ETCD_HOSTS: The different endpoints of etcd members
ETCD_TLS_CERT: Path to the TLS X.509 certificate
ETCD_TLS_KEY: Path to the private key authenticating the certificate
ETCD_CACERT: Path to the CA cert signing the etcd member certificates
PLUGIN_ENSURE_INTERVAL: When an endpoint is ACTIVATED, time between two run of the plugin control loop.
PLUGIN_ENSURE_MAX_BACKOFF_INTERVAL: Maximum time between two run of the plugin control loop if the previous one failed.
ARP_GRATUITOUS_INTERVAL: (DEPRECATED: Use PLUGIN_ENSURE_INTERVAL)
MAX_NUMBER_OF_ENDPOINTS: (default: 1000) The maximum number of endpoints that can be configured on that LinK instance. Setting it to -1 disable the limit.
Endpoints
GET /ips: List all currently configured IPs
POST /ips: Add an IP
GET /ips/:id: Get a single IP
DELETE /ips/:id: Remove an IP
POST /ips/:id/failover: Trigger a failover on this IP (can only be launched on the master)
Plugins
Encrypted storage
Some plugins can store credentials. Those credentials are stored encrypted at rest in the etcd database.
If you need to rotate the credentials, proceed using the following procedure:
Note: This procedure only rotate the encryption key on one host, if you need to rotate it on multiple hosts, you'll need to perform this once per host.
- Modify LinK environment variables:
SECRET_STORAGE_ALTERNATE_KEYS: The old encryption key
SECRET_STORAGE_ENCRYPTION_KEY: The new encryption key
- Restart LinK
- Run the following command:
link-client rotate-encryption-key
- Remove the
SECRET_STORAGE_ALTERNATE_KEYS environment variable.
- Restart LinK
Development environment
To make it work in dev you need to create dummy interfaces which will be
manipulated by LinK to simulate failover.
The best way is to use systemd to automate this setup:
for idx in 10 11 12 13 14; do
echo "[NetDev]
Name=eth${idx}
Kind=dummy" | sudo tee "/etc/systemd/network/10-sc-dummy-eth${idx}.netdev"
done
echo "[Match]
Name=eth1*
[Link]
ActivationPolicy=up" | sudo tee "/etc/systemd/network/11-sc-dummy-activation.network"
Then run systemctl restart systemd-networkd to activate them immediately.

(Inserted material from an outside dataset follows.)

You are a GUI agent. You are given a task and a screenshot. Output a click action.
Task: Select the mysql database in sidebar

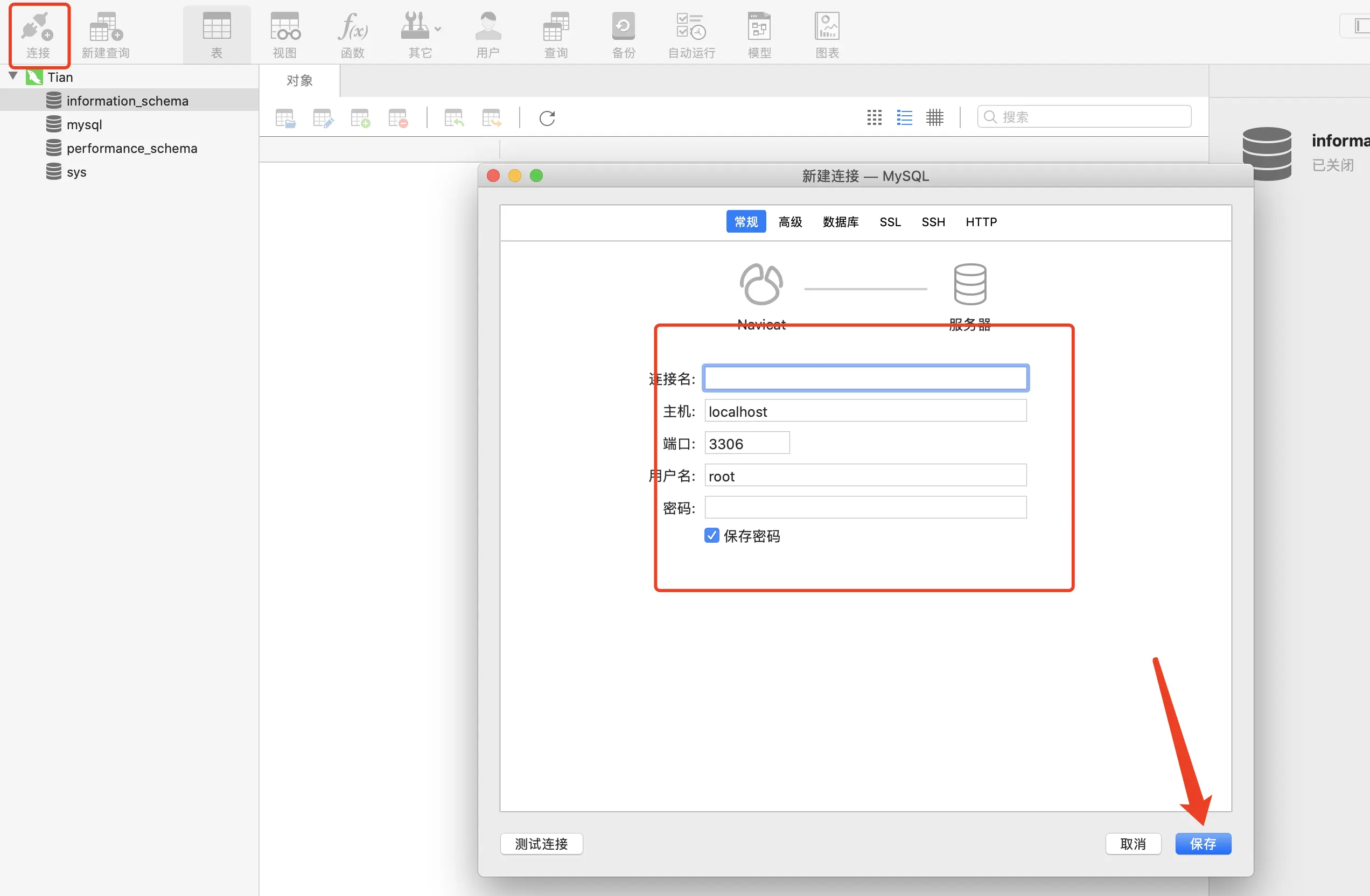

If you're not using Systemd or want to do the setup manually, the script
hacks/setup_dummy_netlink_interfaces.sh can be executed as root to manually
create eth10, eth11, eth13, eth14 and eth15.
Release a New Version
Bump new version number in:
Commit, tag and create a new release:
version="3.2.1"
git switch --create release/${version}
git add CHANGELOG.md README.md
git commit --message="Bump v${version}"
git push --set-upstream origin release/${version}
gh pr create --reviewer=Scalingo/team-ist --fill-first
Once the pull request merged, you can tag the new release.
git tag v${version}
git push origin master v${version}
A GitHub Action will create the release.